START Dataset entries
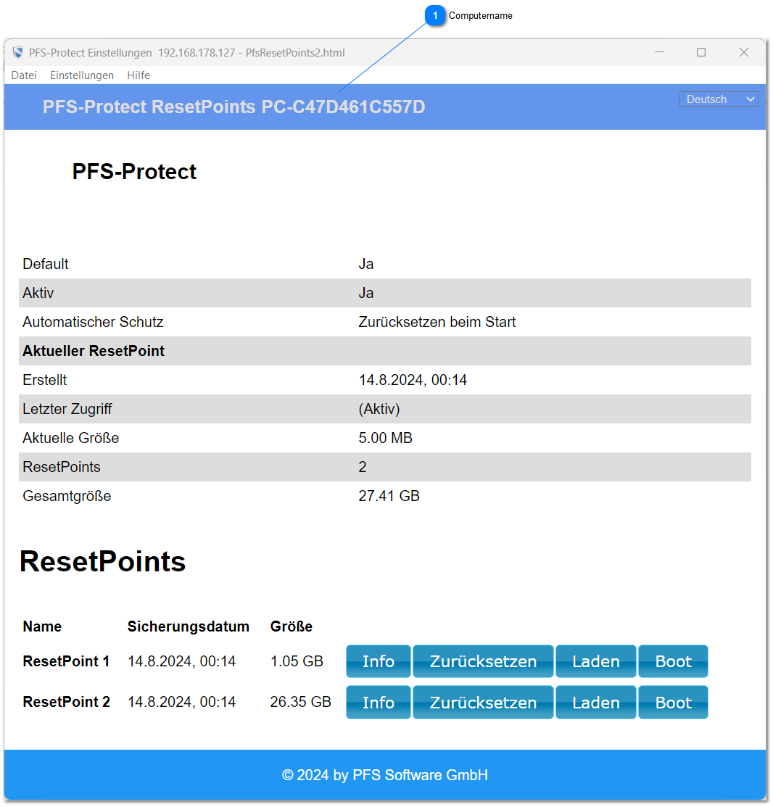This screenshot has width=773, height=807.
Task: Maximize the PFS-Protect Einstellungen window
Action: pos(701,52)
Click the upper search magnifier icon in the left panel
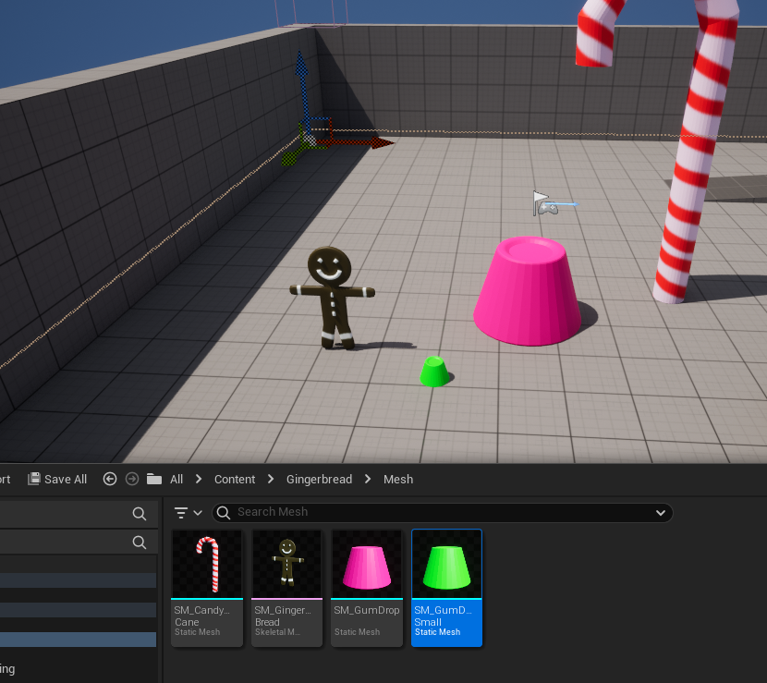 (x=140, y=514)
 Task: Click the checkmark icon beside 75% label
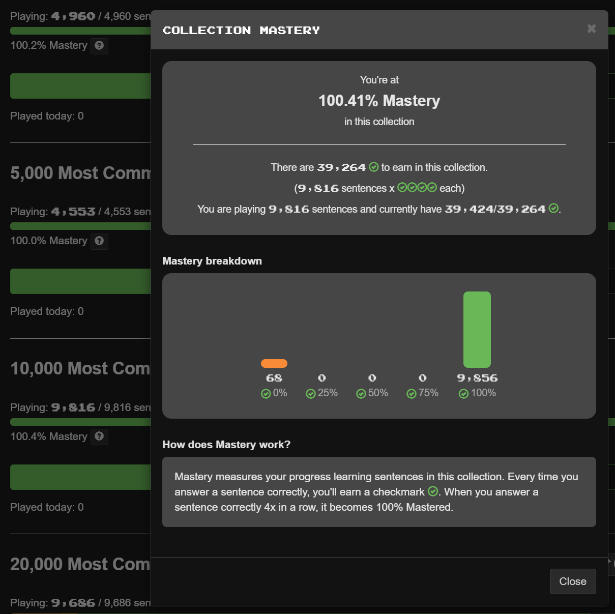point(412,394)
END Dataset entries
[Problem to solve] From the line that contains "Click the upper" to the final line of the entries, reproduce every line exactly, both ends included. Leave out all pictures.

[Task response]
Click the upper search magnifier icon in the left panel
 (x=140, y=514)
 Task: Click the checkmark icon beside 75% label
point(412,394)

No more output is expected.